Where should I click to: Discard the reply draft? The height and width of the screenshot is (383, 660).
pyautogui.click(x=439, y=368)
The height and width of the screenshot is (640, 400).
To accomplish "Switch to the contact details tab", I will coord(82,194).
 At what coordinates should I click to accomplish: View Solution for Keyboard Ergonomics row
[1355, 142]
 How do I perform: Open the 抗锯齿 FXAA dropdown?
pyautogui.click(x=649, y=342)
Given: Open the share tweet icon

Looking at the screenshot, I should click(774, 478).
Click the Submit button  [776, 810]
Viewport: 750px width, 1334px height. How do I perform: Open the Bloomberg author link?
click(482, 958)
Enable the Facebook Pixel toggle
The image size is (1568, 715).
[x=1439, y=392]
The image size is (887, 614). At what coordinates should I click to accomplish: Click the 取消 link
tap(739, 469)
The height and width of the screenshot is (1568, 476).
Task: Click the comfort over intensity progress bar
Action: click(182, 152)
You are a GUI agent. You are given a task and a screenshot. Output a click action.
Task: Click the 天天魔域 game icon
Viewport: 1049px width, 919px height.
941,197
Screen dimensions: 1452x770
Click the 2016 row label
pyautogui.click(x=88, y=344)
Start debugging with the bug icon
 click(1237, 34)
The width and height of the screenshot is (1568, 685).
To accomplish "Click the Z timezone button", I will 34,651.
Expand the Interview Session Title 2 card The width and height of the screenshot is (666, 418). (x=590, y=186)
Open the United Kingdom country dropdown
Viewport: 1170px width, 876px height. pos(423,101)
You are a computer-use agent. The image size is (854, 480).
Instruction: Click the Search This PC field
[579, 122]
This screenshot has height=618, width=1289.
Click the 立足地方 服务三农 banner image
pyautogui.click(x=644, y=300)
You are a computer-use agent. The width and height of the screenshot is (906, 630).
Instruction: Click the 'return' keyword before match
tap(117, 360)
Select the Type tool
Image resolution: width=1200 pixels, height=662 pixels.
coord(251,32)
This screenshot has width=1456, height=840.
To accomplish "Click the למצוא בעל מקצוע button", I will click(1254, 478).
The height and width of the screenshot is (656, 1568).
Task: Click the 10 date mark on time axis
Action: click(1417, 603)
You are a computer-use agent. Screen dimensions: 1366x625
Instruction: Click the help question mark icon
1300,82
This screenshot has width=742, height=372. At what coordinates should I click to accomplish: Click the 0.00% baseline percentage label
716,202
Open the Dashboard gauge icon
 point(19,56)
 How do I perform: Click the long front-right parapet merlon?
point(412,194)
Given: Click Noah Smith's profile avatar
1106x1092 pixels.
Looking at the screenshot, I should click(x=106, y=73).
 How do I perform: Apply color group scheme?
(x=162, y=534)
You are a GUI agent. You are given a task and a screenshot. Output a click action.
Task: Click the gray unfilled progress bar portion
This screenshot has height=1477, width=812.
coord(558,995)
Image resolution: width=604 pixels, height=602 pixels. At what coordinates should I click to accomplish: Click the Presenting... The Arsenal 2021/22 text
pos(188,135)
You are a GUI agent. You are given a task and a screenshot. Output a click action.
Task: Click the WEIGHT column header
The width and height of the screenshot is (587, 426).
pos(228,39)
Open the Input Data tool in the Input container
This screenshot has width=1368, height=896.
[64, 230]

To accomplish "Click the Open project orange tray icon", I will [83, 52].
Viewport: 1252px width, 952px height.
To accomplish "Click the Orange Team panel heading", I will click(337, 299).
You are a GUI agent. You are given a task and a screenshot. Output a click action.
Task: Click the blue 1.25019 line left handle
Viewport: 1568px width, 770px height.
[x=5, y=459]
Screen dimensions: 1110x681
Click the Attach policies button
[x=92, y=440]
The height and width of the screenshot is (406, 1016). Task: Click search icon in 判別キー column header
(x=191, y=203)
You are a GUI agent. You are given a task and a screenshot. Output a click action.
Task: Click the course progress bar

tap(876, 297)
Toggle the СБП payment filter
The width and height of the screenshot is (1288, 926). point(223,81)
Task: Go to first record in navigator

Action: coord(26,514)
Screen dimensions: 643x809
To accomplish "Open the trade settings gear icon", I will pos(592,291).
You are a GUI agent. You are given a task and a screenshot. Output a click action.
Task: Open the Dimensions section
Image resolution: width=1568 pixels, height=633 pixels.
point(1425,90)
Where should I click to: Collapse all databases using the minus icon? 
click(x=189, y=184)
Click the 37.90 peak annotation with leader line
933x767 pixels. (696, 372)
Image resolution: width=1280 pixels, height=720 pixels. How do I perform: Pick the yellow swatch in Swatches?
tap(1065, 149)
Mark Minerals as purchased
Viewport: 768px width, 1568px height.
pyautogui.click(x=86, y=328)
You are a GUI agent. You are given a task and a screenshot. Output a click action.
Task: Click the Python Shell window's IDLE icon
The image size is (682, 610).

Brief
The reply should consist of all the records, repeated exactly.

Result
Where should I click to: Discard the reply draft? The height and width of the screenshot is (383, 660).
pyautogui.click(x=439, y=368)
The height and width of the screenshot is (640, 400).
To accomplish "Switch to the contact details tab", I will coord(82,194).
 At what coordinates should I click to accomplish: View Solution for Keyboard Ergonomics row
[1355, 142]
 How do I perform: Open the 抗锯齿 FXAA dropdown?
pyautogui.click(x=649, y=342)
Given: Open the share tweet icon

Looking at the screenshot, I should click(774, 478).
Click the Submit button  [776, 810]
Viewport: 750px width, 1334px height. How do I perform: Open the Bloomberg author link?
click(482, 958)
Enable the Facebook Pixel toggle
The image size is (1568, 715).
[x=1439, y=392]
The image size is (887, 614). At what coordinates should I click to accomplish: Click the 取消 link
tap(739, 469)
The height and width of the screenshot is (1568, 476).
Task: Click the comfort over intensity progress bar
Action: click(182, 152)
You are a GUI agent. You are given a task and a screenshot. Output a click action.
Task: Click the 天天魔域 game icon
Viewport: 1049px width, 919px height.
941,197
Screen dimensions: 1452x770
Click the 2016 row label
pyautogui.click(x=88, y=344)
Start debugging with the bug icon
 click(1237, 34)
The width and height of the screenshot is (1568, 685).
To accomplish "Click the Z timezone button", I will 34,651.
Expand the Interview Session Title 2 card The width and height of the screenshot is (666, 418). (x=590, y=186)
Open the United Kingdom country dropdown
Viewport: 1170px width, 876px height. pos(423,101)
You are a computer-use agent. The image size is (854, 480).
Instruction: Click the Search This PC field
[579, 122]
This screenshot has height=618, width=1289.
Click the 立足地方 服务三农 banner image
pyautogui.click(x=644, y=300)
You are a computer-use agent. The width and height of the screenshot is (906, 630).
Instruction: Click the 'return' keyword before match
tap(117, 360)
Select the Type tool
Image resolution: width=1200 pixels, height=662 pixels.
coord(251,32)
This screenshot has width=1456, height=840.
To accomplish "Click the למצוא בעל מקצוע button", I will click(1254, 478).
The height and width of the screenshot is (656, 1568).
Task: Click the 10 date mark on time axis
Action: click(1417, 603)
You are a computer-use agent. Screen dimensions: 1366x625
Instruction: Click the help question mark icon
1300,82
This screenshot has width=742, height=372. At what coordinates should I click to accomplish: Click the 0.00% baseline percentage label
716,202
Open the Dashboard gauge icon
 point(19,56)
 How do I perform: Click the long front-right parapet merlon?
point(412,194)
Given: Click Noah Smith's profile avatar
1106x1092 pixels.
Looking at the screenshot, I should click(x=106, y=73).
 How do I perform: Apply color group scheme?
(x=162, y=534)
You are a GUI agent. You are given a task and a screenshot. Output a click action.
Task: Click the gray unfilled progress bar portion
This screenshot has height=1477, width=812.
coord(558,995)
Image resolution: width=604 pixels, height=602 pixels. At what coordinates should I click to accomplish: Click the Presenting... The Arsenal 2021/22 text
pos(188,135)
You are a GUI agent. You are given a task and a screenshot. Output a click action.
Task: Click the WEIGHT column header
The width and height of the screenshot is (587, 426).
pos(228,39)
Open the Input Data tool in the Input container
This screenshot has width=1368, height=896.
[64, 230]

To accomplish "Click the Open project orange tray icon", I will [83, 52].
Viewport: 1252px width, 952px height.
To accomplish "Click the Orange Team panel heading", I will click(337, 299).
You are a GUI agent. You are given a task and a screenshot. Output a click action.
Task: Click the blue 1.25019 line left handle
Viewport: 1568px width, 770px height.
[x=5, y=459]
Screen dimensions: 1110x681
Click the Attach policies button
[x=92, y=440]
The height and width of the screenshot is (406, 1016). Task: Click search icon in 判別キー column header
(x=191, y=203)
You are a GUI agent. You are given a task and a screenshot. Output a click action.
Task: Click the course progress bar

tap(876, 297)
Toggle the СБП payment filter
The width and height of the screenshot is (1288, 926). point(223,81)
Task: Go to first record in navigator

Action: coord(26,514)
Screen dimensions: 643x809
To accomplish "Open the trade settings gear icon", I will pos(592,291).
You are a GUI agent. You are given a task and a screenshot. Output a click action.
Task: Open the Dimensions section
Image resolution: width=1568 pixels, height=633 pixels.
point(1425,90)
Where should I click to: Collapse all databases using the minus icon? 
click(x=189, y=184)
Click the 37.90 peak annotation with leader line
933x767 pixels. (696, 372)
Image resolution: width=1280 pixels, height=720 pixels. How do I perform: Pick the yellow swatch in Swatches?
tap(1065, 149)
Mark Minerals as purchased
Viewport: 768px width, 1568px height.
pyautogui.click(x=86, y=328)
You are a GUI agent. You are given a task and a screenshot. Output a click action.
Task: Click the Python Shell window's IDLE icon
The image size is (682, 610).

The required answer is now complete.